--- DATA EXCERPTS Enclosed Below ---
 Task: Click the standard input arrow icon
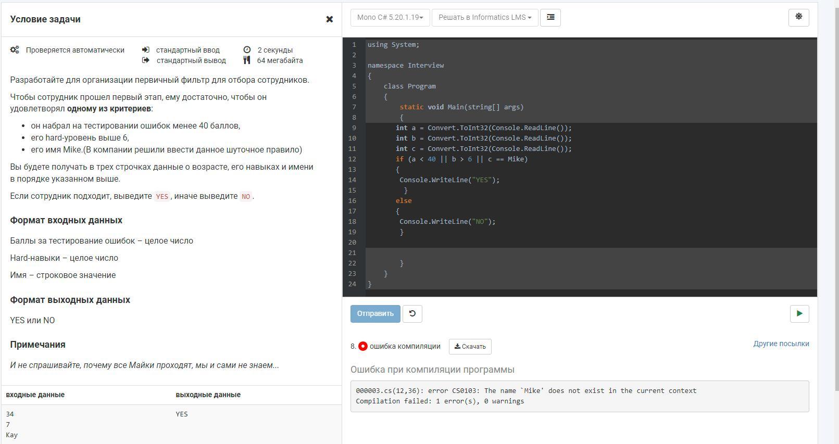tap(145, 50)
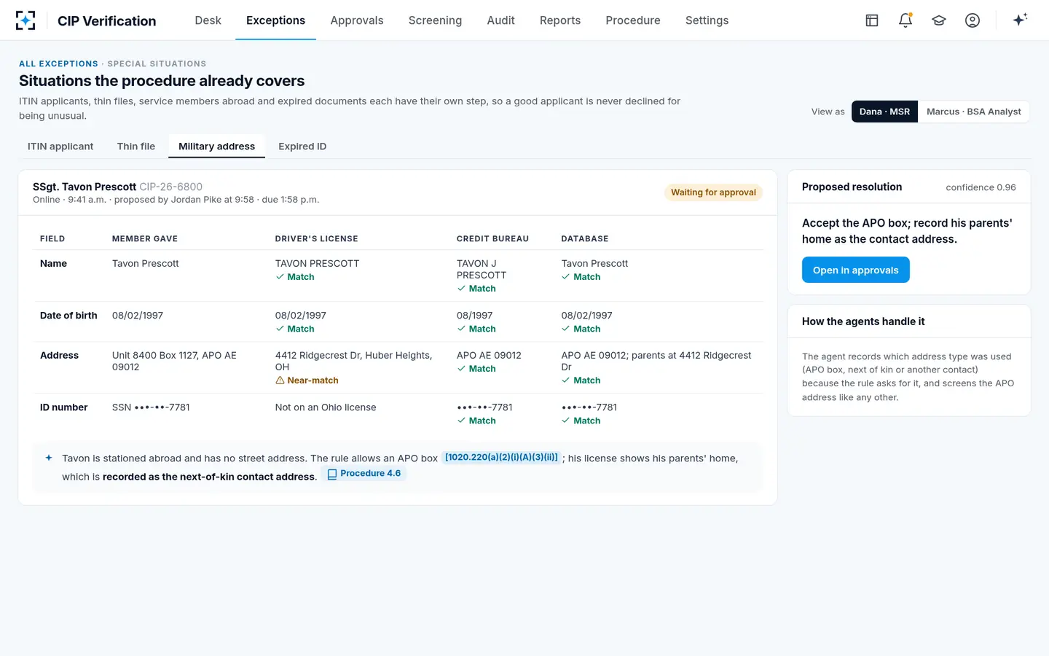Open the Approvals menu
Viewport: 1049px width, 656px height.
click(357, 20)
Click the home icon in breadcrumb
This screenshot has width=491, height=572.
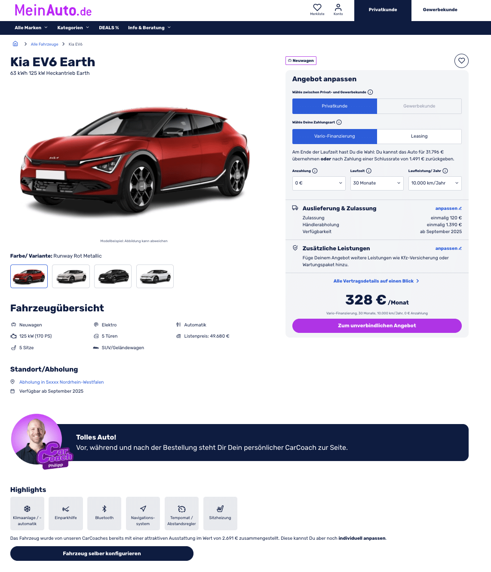tap(15, 44)
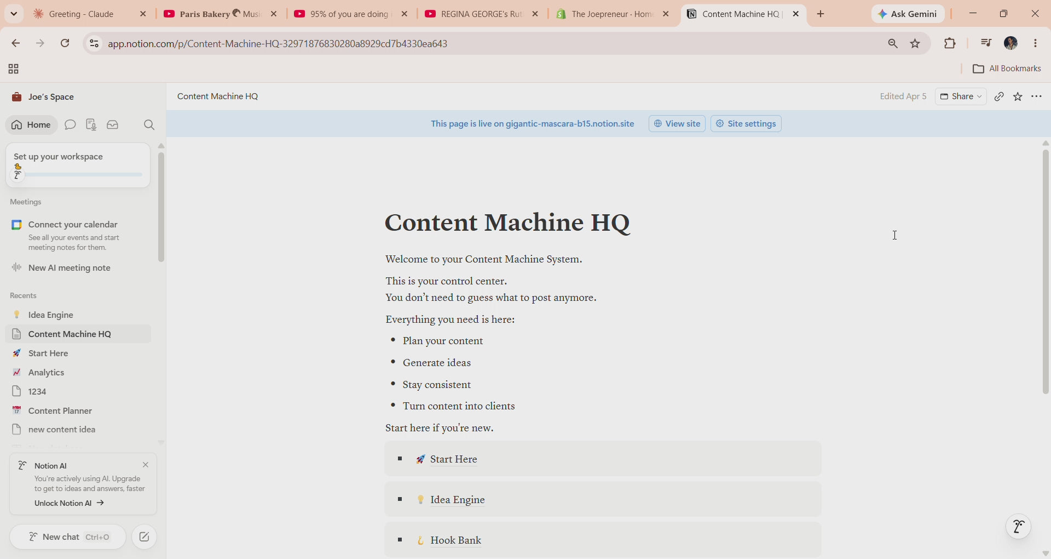Screen dimensions: 1051x559
Task: Open the inbox tray icon in sidebar
Action: click(x=113, y=125)
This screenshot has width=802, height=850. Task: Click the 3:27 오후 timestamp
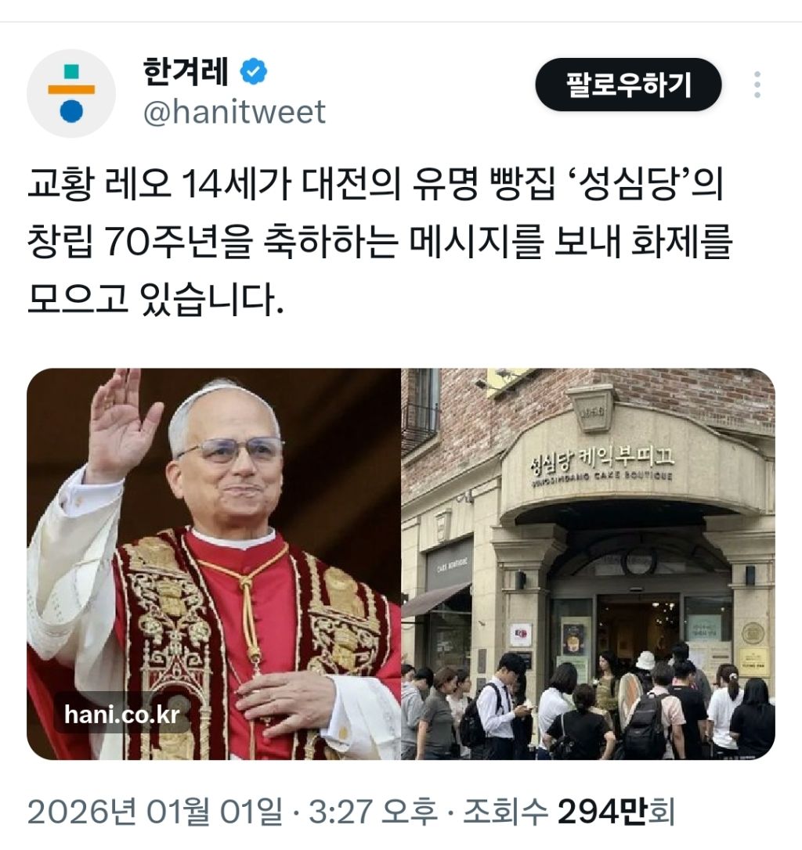pyautogui.click(x=373, y=812)
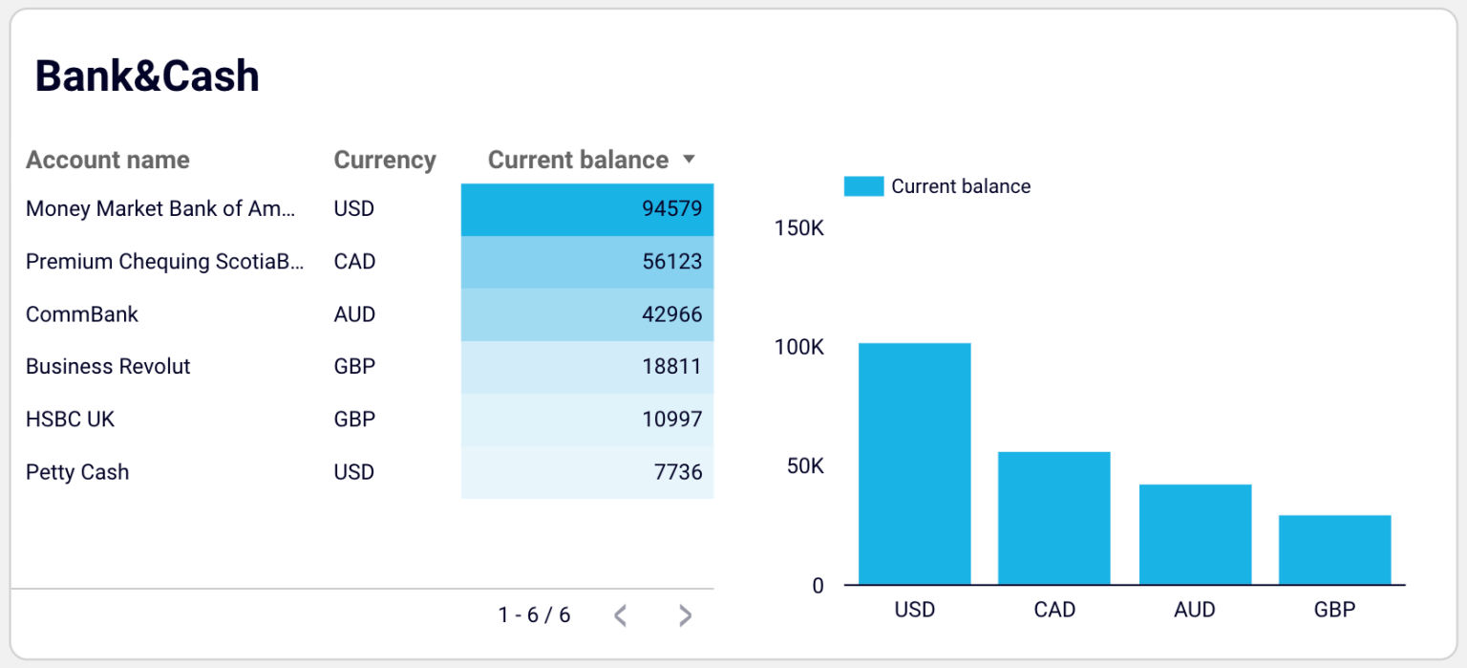Click the previous page arrow
Image resolution: width=1467 pixels, height=668 pixels.
(x=620, y=615)
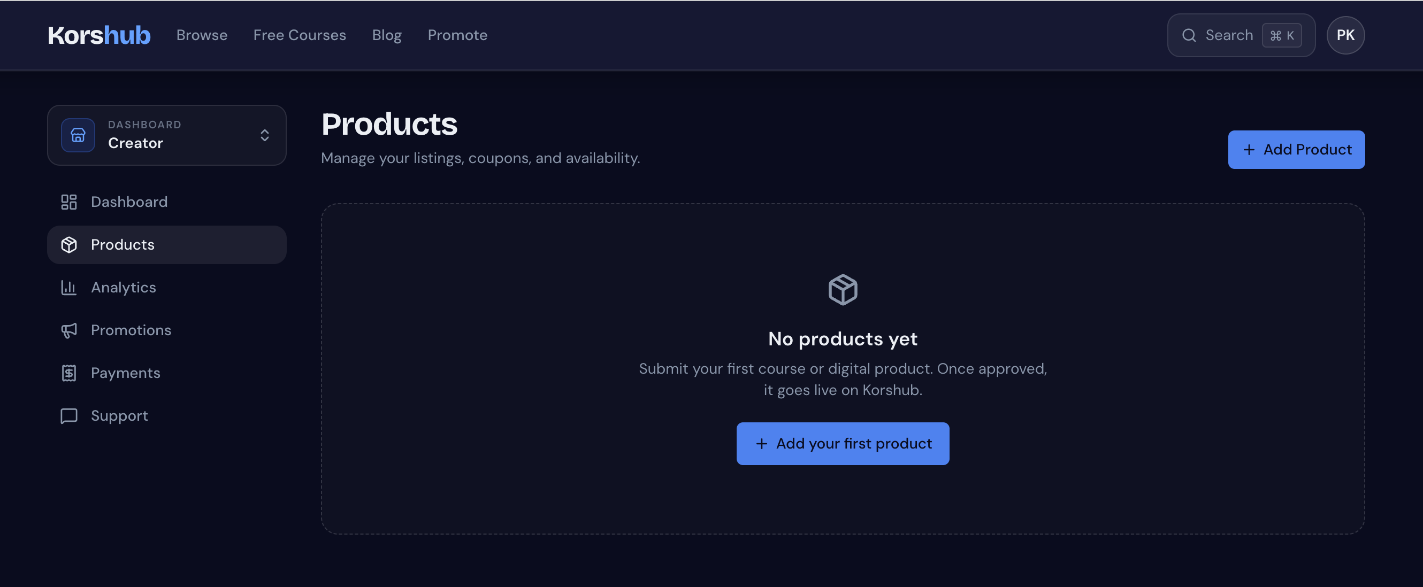Click the Payments receipt icon
This screenshot has height=587, width=1423.
pyautogui.click(x=68, y=373)

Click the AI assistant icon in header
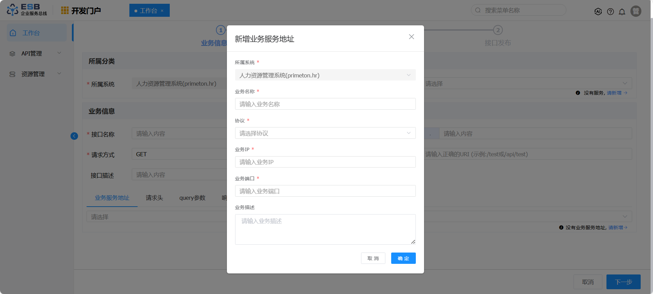(598, 11)
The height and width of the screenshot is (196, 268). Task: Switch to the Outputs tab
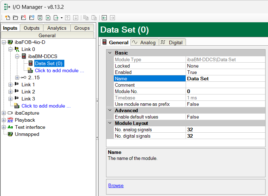pyautogui.click(x=31, y=28)
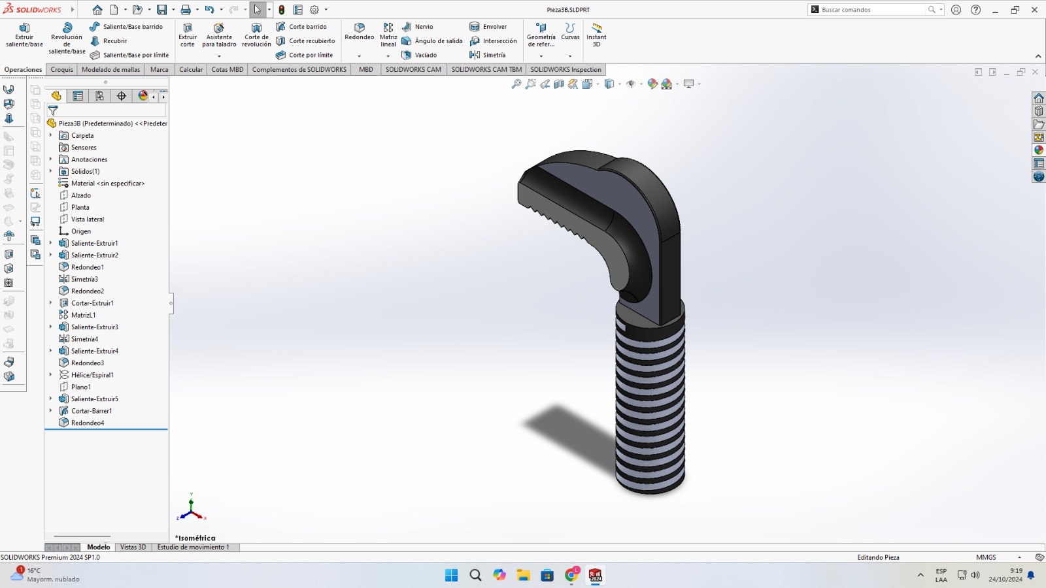
Task: Open Chrome from the Windows taskbar
Action: click(x=571, y=575)

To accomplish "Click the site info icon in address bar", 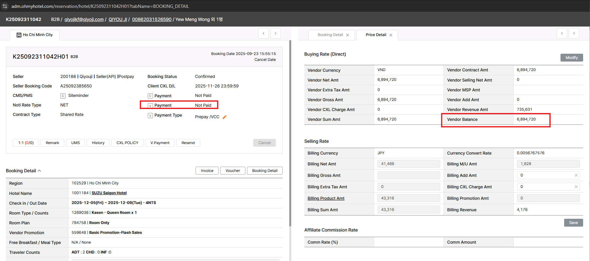I will click(x=5, y=6).
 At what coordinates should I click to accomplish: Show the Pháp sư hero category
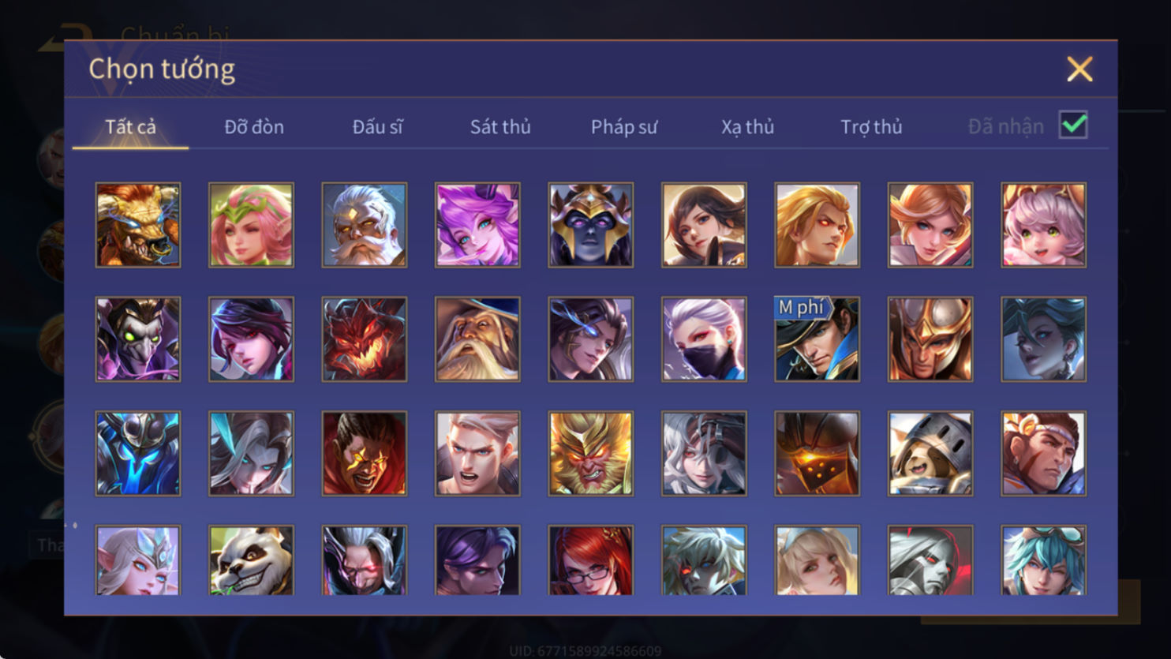(x=624, y=126)
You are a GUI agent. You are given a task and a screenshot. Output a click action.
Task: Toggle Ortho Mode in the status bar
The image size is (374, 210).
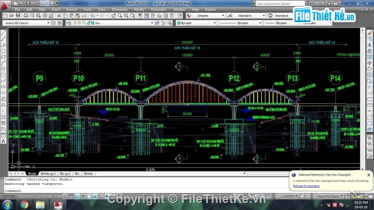pos(77,196)
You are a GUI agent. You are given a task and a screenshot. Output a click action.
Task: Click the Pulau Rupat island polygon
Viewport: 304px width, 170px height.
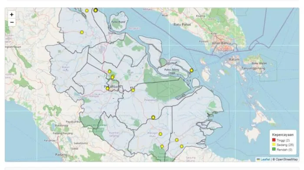pyautogui.click(x=118, y=22)
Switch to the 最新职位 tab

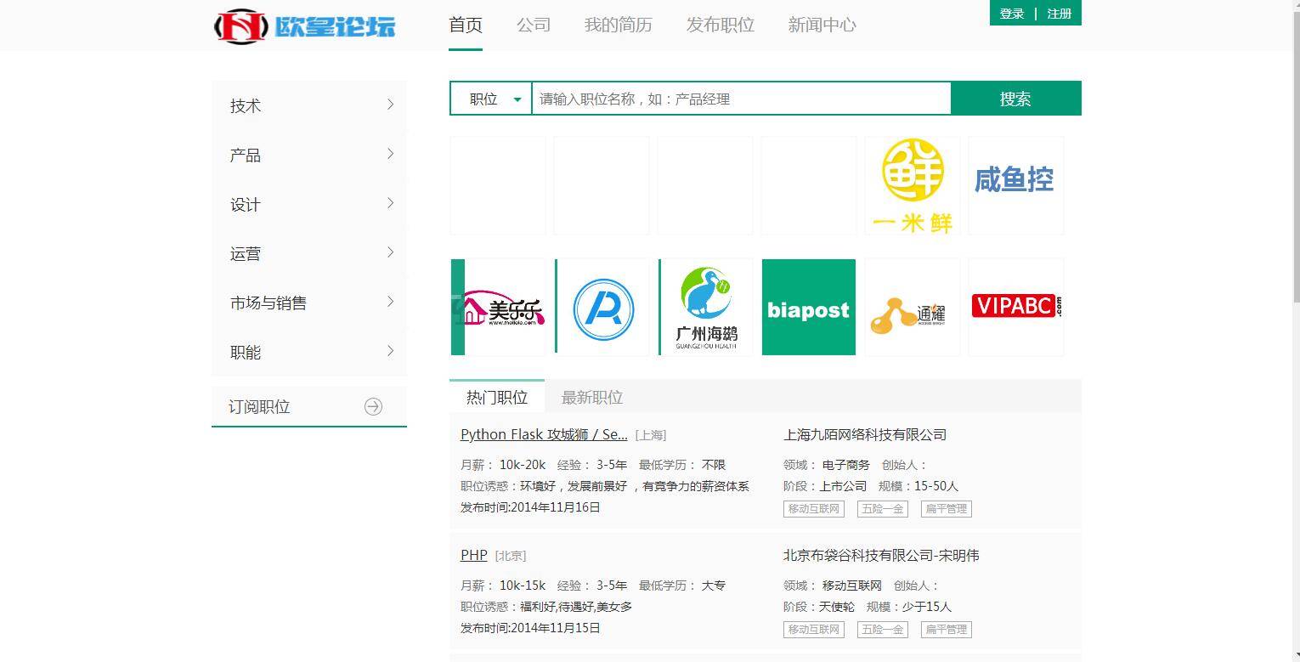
--- End of Enclosed DATA EXCERPTS ---
== TASK DESCRIPTION ==
Using the records above, copy exactly and only the lines from the line with "The image size is (374, 210)." through the end, both included; leave every picture out.

== EXERCISE RESPONSE ==
The image size is (374, 210).
pos(77,196)
You are a GUI agent. You are given a task and a screenshot. Output a click action.
Task: Click the Pulau Rupat island polygon
Viewport: 304px width, 170px height.
pyautogui.click(x=118, y=22)
Switch to the 最新职位 tab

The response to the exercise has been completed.